Something we think a lot about at SharpestMinds is how to create an incentive structure that aligns our business goals with the goals of our users. This has led us to embrace income share agreements as a central part of our business model. The ethical implications of AI is something I also think a a lot about and I’ve noticed some parallels in the problem of aligning incentives in a business model and the value-alignment problem in AI research.
A major concern about the possibility of artificial super-intelligence is the value-alignment problem. How do we ensure that highly intelligent AI systems have goals and behaviors that align with human values?
The concern is that if an AI’s goals are not aligned with humanity’s values, it will pose an existential threat to our species. To give the classic toy example: if you gave a sufficiently powerful AI the single goal of maximizing paper clips, the end result would be a universe full of paper clips and devoid of all human life.
The objections to worrying about the value-alignment problem seem to come in two flavours:
- Super intelligent AI or AGI (artificial general intelligence) is either not possible, or too far away in the future to worry about.
- Concerns about AGI are based on misunderstandings about technology, culture, and the nature of intelligence.
The arguments from (1) are easily refuted, in my opinion. There’s nothing in our theories of the mind or physics to suggest AGI is impossible, and progress towards it is likely to continue at an exponential rate. To ignore the problem because it’s too far in the future may be human nature, but it’s a mistake (see: climate change).
The arguments from (2) sound like: “Anything with that level of intelligence would never make silly mistakes like turning the universe into paper clips,” or, “It’s ludicrous to assume that an AGI could ever obtain such god-like powers without human help,” or the classic, “We can just pull the plug if it turns evil.”
I lack the expertise for good rebuttals to the above. I’ll leave that to thinkers like Stuart Russell and Max Tegmark. But, while I think the philosophical and technical questions around AGI are worth having, I believe they are a kind of red herring when it comes to the value-alignment problem. In the present, with no hints of AGI around the corner, we are already facing the value-alignment problem with a different type of intelligence. Corporations.
Large corporations are, in a sense, machines that pursue goals independent from the goals of any particular employee or customer. Aligning these goals with humanity’s values is already a source of friction. Quite often, maximizing shareholder value (the typical goal of a corporation) does not align with human values.
To give a somewhat tired, but relevant, example, look at Facebook. Mark Zuckerberg did not set out to build a platform to increase political polarization, start an epidemic of depression and anxiety, and incite genocides.
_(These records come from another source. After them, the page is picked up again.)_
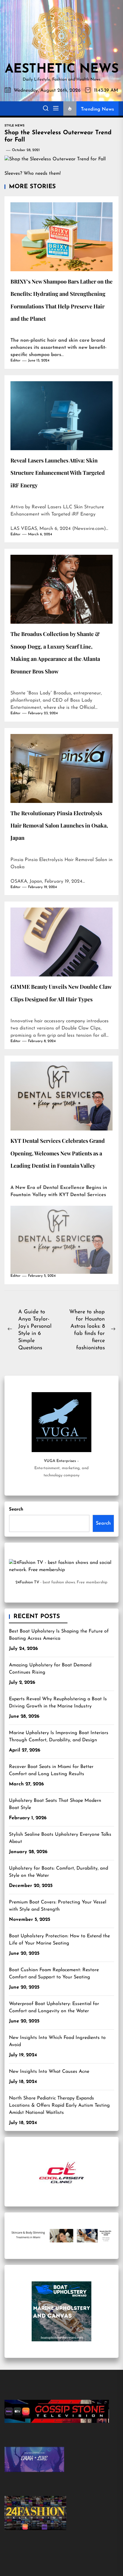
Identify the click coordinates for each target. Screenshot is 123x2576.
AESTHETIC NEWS (62, 69)
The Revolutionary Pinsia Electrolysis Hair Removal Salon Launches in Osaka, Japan (59, 826)
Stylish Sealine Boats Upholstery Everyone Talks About (60, 1838)
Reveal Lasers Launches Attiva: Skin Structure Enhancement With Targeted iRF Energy (57, 473)
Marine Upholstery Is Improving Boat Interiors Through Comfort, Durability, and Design (58, 1737)
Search (16, 1509)
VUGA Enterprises (60, 1461)
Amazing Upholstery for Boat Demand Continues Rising (50, 1669)
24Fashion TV (27, 1582)
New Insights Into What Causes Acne (49, 2071)
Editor (15, 360)
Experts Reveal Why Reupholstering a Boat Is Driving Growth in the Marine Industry (58, 1703)
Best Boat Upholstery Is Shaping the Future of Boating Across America (59, 1635)
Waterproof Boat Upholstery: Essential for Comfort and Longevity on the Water (54, 2007)
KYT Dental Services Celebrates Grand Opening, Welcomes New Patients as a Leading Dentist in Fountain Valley (57, 1153)
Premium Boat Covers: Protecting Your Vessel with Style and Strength (57, 1906)
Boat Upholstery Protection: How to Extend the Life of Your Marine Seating (59, 1940)
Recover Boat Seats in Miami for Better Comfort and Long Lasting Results (51, 1770)
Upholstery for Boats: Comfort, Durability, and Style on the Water (58, 1872)
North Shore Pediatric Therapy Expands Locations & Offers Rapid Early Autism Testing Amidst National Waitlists (59, 2105)
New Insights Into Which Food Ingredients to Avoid (57, 2041)
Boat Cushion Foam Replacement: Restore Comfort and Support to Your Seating (54, 1974)
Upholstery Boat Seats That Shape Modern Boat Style (55, 1804)
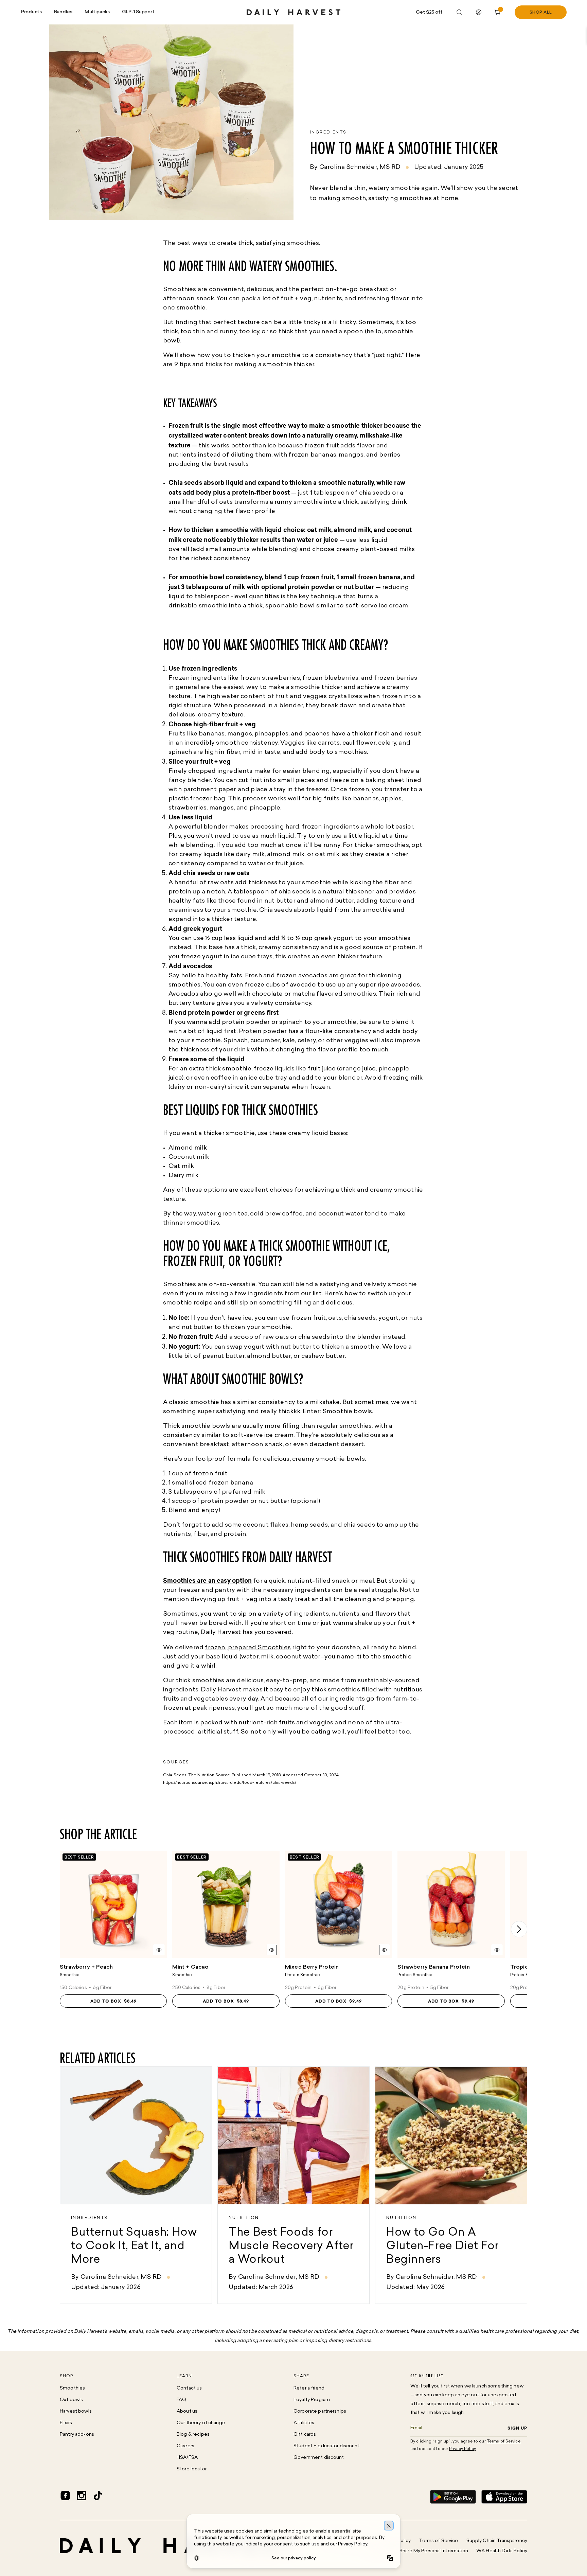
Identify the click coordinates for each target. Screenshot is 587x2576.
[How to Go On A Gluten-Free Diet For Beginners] (451, 2185)
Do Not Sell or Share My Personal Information (417, 2551)
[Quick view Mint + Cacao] (272, 1950)
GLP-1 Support (138, 12)
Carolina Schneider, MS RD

It’s safe to assume that nobody who works there wants these things either, but the goal of maximizing shareholder value, coupled with an ad-based revenue model, has led to bad incentives and created a Facebook machine that values our attention over our well-being.
This has led to machine learning algorithms, now a major component of the Facebook machine, being programmed with the seemingly innocuous goal of “surface content that users want to see.” A great example of failing the value-alignment problem because it turns out this goal, executed by algorithms with no understanding of human nature, has unexpected consequences that do not align with our values.
We need to think more carefully about the incentives driving our companies and institutions. Companies tend to act like independent agents, prioritizing the incentive structures of their business models over the greater good. Furthermore, these incentives are now being programmed into constantly improving machine learning algorithms. These algorithms are far from super-intelligent AI, but they can still exert a lot of influence. We should not wait for AGI to be feasible to start thinking about the value-alignment problem. It is already very real.